| Problem details |
Transcribe nothing but the lines from the one with "Expand the Mobile properties section" to the end of the entries, both included, keeping each exact and leaving every picture out.
○ ○ ○ ○
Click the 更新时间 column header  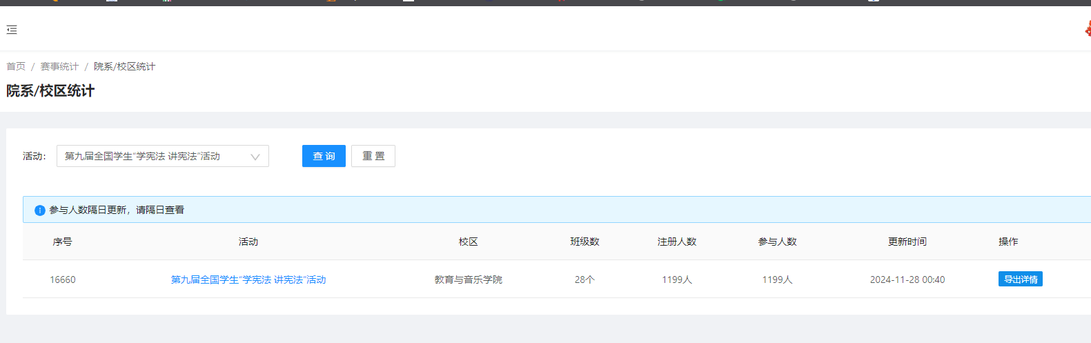click(907, 242)
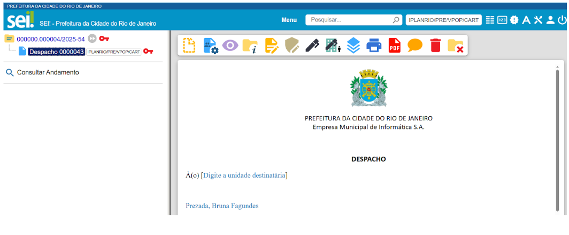The image size is (569, 235).
Task: Generate PDF using the red PDF icon
Action: pos(394,46)
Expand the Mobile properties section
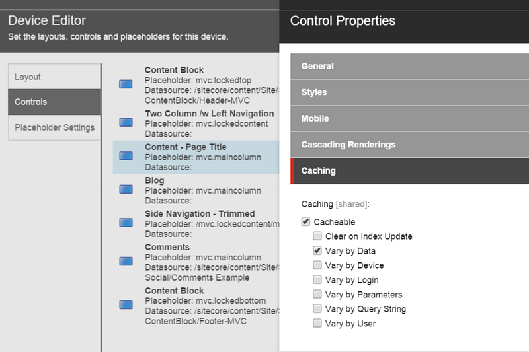 [409, 119]
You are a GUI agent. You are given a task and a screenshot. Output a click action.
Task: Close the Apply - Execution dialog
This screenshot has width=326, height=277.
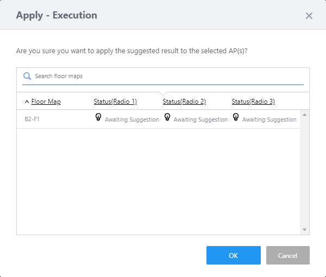pos(309,16)
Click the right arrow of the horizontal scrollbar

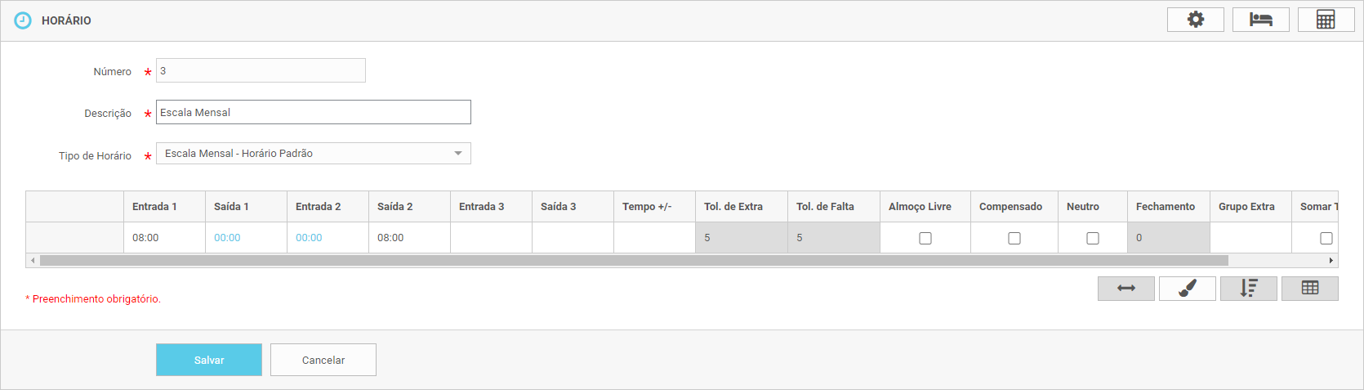coord(1331,261)
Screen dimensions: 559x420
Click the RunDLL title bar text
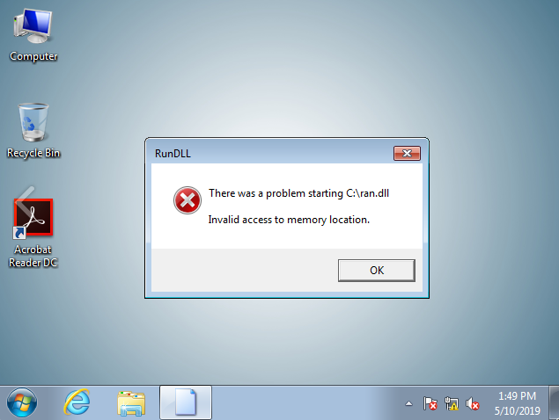(x=173, y=154)
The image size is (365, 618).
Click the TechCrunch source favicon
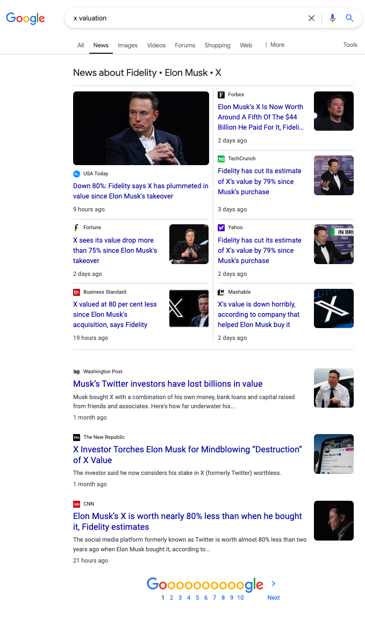pos(221,159)

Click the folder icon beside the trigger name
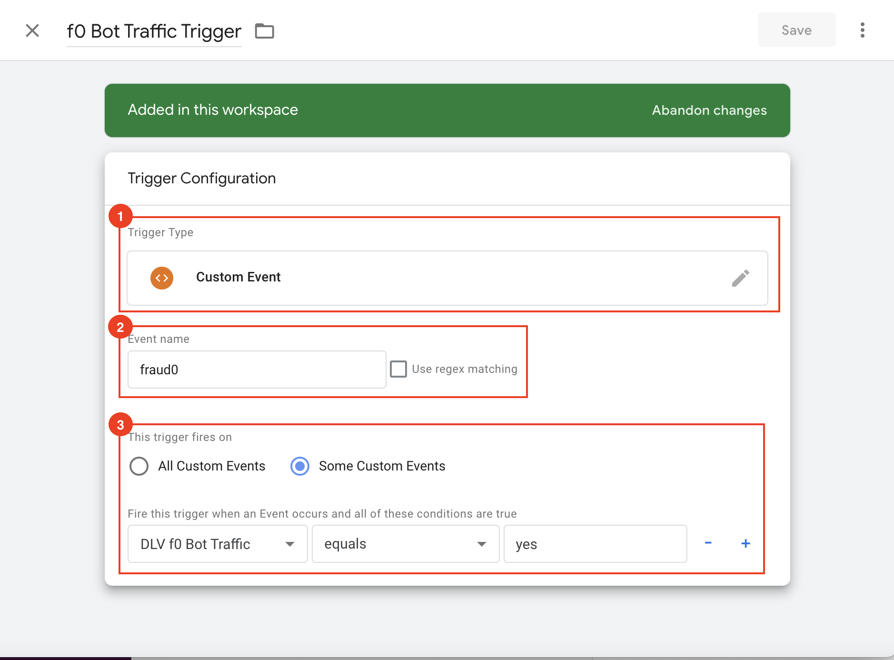(264, 31)
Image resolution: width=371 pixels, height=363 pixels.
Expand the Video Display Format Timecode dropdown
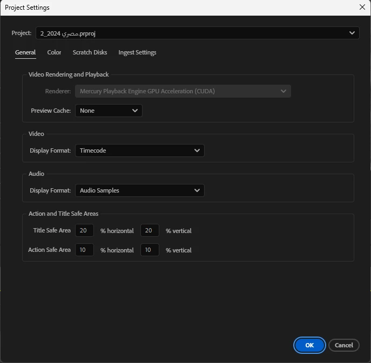point(140,150)
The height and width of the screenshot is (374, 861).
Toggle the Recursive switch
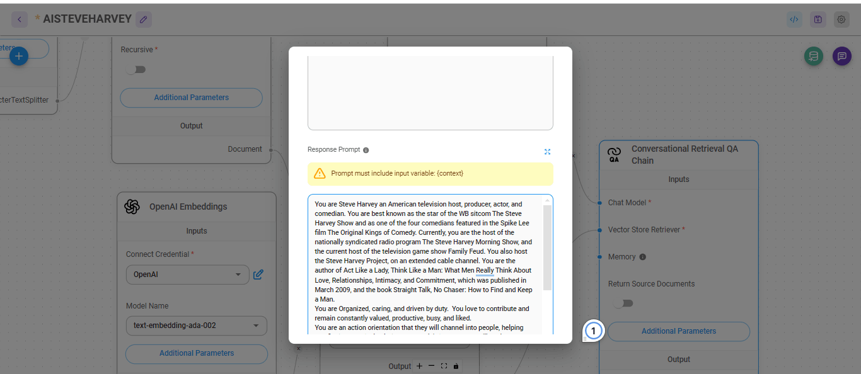click(x=136, y=69)
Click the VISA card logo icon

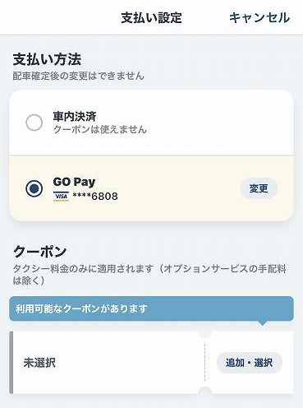tap(61, 197)
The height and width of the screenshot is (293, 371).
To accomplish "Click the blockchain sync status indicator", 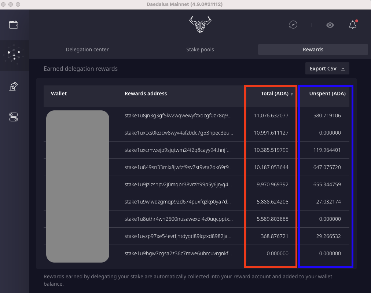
○ ○ ○ ○
| Worked solution |
Expand the Mobile properties section
 [409, 119]
You are a GUI agent. You are given a task and a screenshot. Output a click action.
Task: Close the Apply - Execution dialog
This screenshot has width=326, height=277.
pos(309,16)
Click the right arrow of the horizontal scrollbar

coord(1331,261)
Screen dimensions: 559x420
Click the RunDLL title bar text
(x=173, y=154)
The image size is (365, 618).
Click the TechCrunch source favicon
pos(221,159)

Click the folder icon beside the trigger name
(264, 31)
Image resolution: width=371 pixels, height=363 pixels.
Expand the Video Display Format Timecode dropdown
point(140,150)
The height and width of the screenshot is (374, 861).
Toggle the Recursive switch
click(x=136, y=69)
Click the VISA card logo icon

tap(61, 197)
The height and width of the screenshot is (293, 371).
To accomplish "Click the blockchain sync status indicator", 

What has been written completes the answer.